- Requirement -
A word-for-word copy of the records that follow is needed, with every picture omitted.

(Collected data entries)

————————

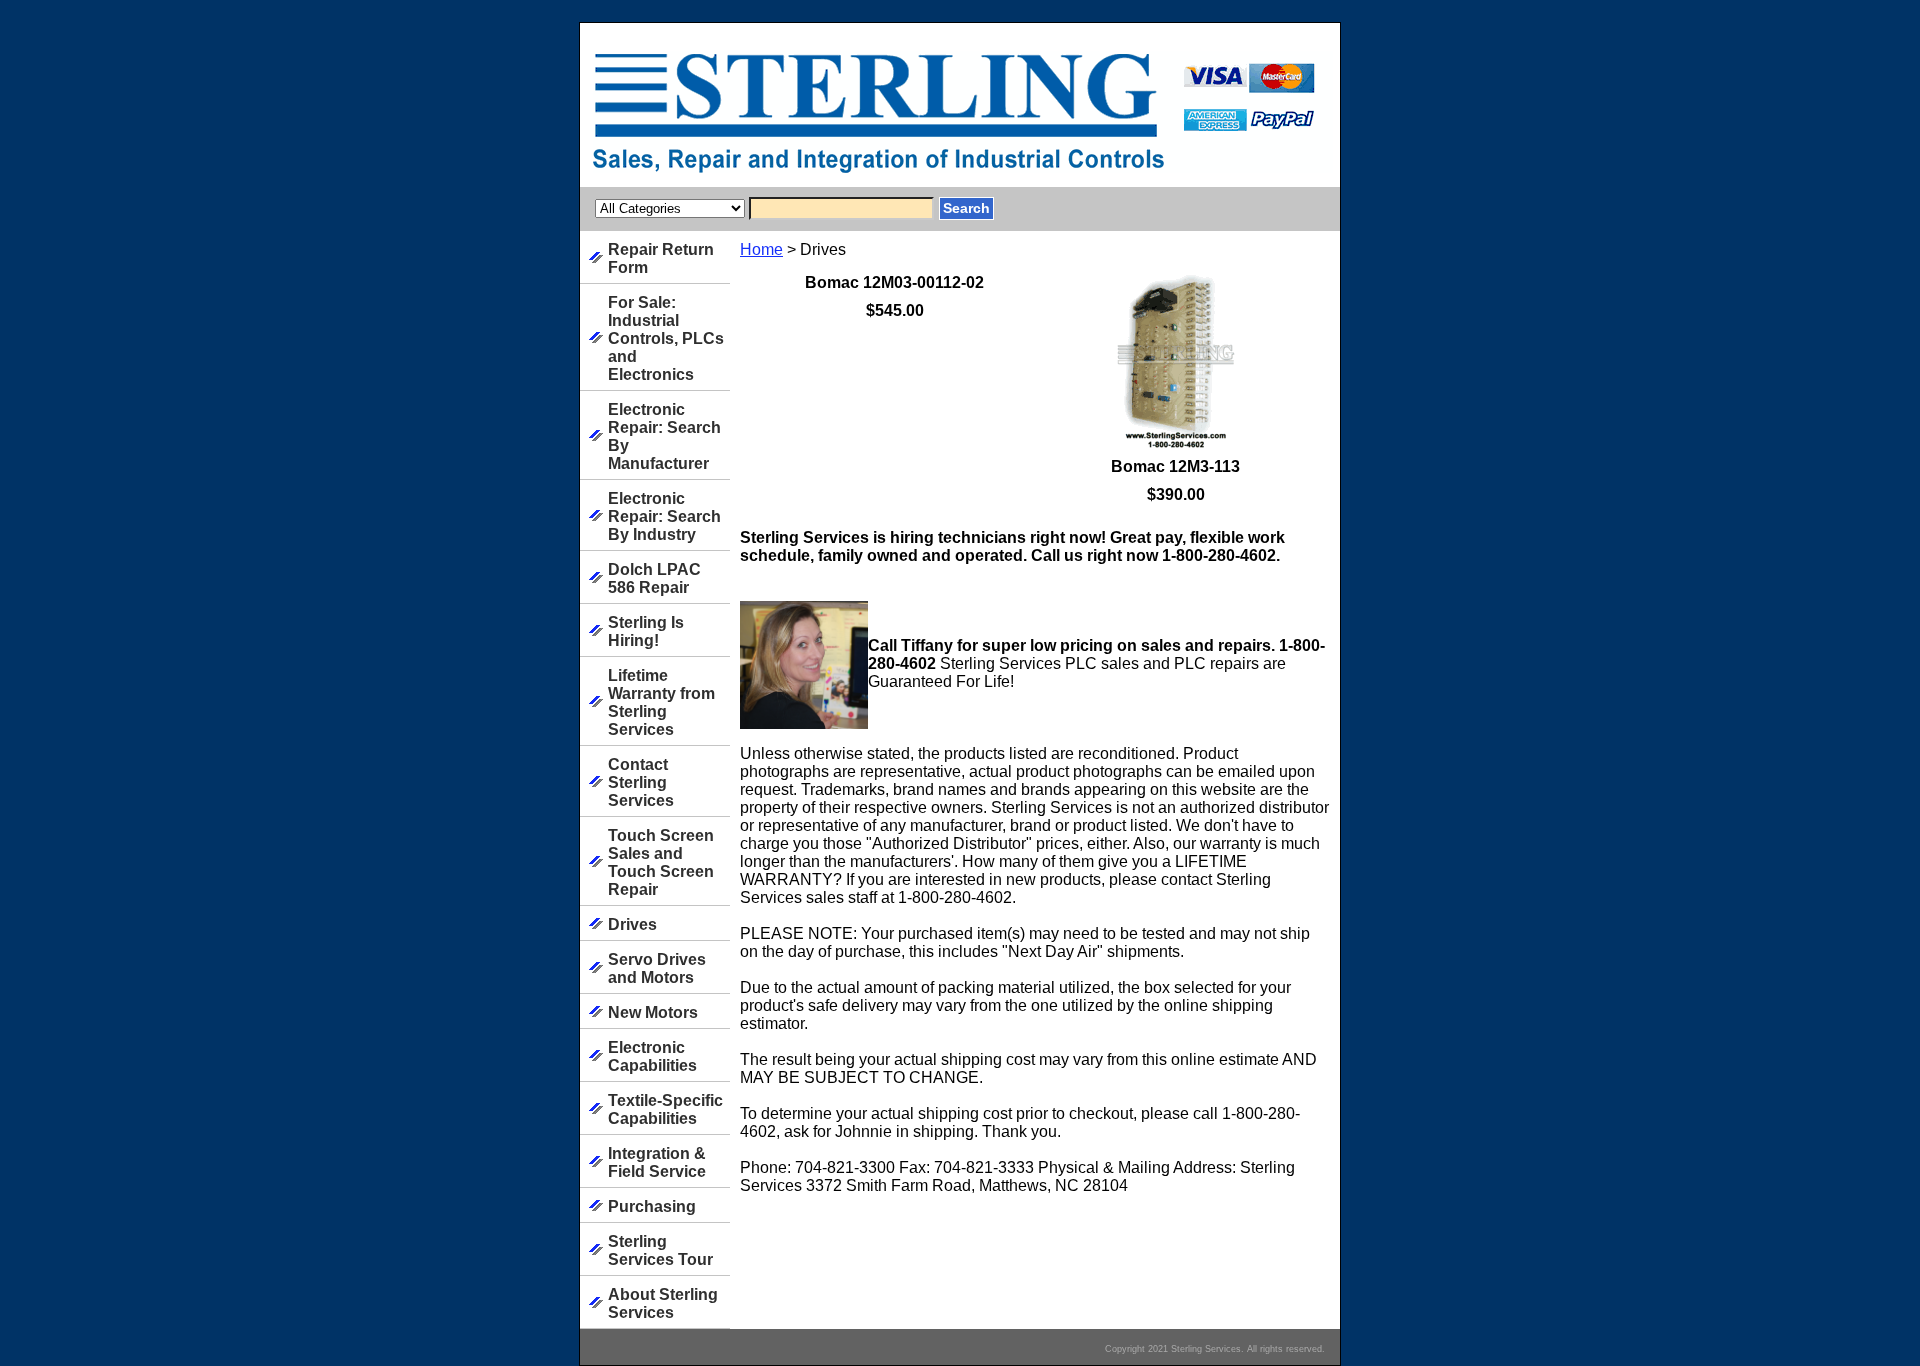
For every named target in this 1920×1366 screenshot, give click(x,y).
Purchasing (652, 1206)
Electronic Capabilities (652, 1056)
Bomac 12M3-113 (1175, 466)
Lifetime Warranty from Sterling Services (661, 702)
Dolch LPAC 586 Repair (654, 578)
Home (761, 249)
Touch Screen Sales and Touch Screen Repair (661, 862)
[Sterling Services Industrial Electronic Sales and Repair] (830, 119)
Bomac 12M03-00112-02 (894, 282)
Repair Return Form (661, 258)
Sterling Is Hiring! (646, 631)
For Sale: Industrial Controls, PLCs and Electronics (666, 338)
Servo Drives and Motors (657, 968)
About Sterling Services (663, 1303)
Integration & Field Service (657, 1162)
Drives (632, 924)
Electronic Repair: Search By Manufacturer (664, 436)
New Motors (653, 1012)
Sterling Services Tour (660, 1250)
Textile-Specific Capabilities (665, 1109)
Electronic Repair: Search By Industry (664, 516)
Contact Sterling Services (641, 782)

————————

- Exercise answer -
For every named target in this 1920×1366 screenshot, give click(x,y).
Purchasing (652, 1206)
Electronic Capabilities (652, 1056)
Bomac 12M3-113 (1175, 466)
Lifetime Warranty from Sterling Services (661, 702)
Dolch LPAC 586 Repair (654, 578)
Home (761, 249)
Touch Screen Sales and Touch Screen Repair (661, 862)
[Sterling Services Industrial Electronic Sales and Repair] (830, 119)
Bomac 12M03-00112-02 (894, 282)
Repair Return Form (661, 258)
Sterling Is Hiring! (646, 631)
For Sale: Industrial Controls, PLCs and Electronics (666, 338)
Servo Drives and Motors (657, 968)
About Sterling Services (663, 1303)
Integration & Field Service (657, 1162)
Drives (632, 924)
Electronic Repair: Search By Manufacturer (664, 436)
New Motors (653, 1012)
Sterling Services Tour (660, 1250)
Textile-Specific Capabilities (665, 1109)
Electronic Repair: Search By Industry (664, 516)
Contact Sterling Services (641, 782)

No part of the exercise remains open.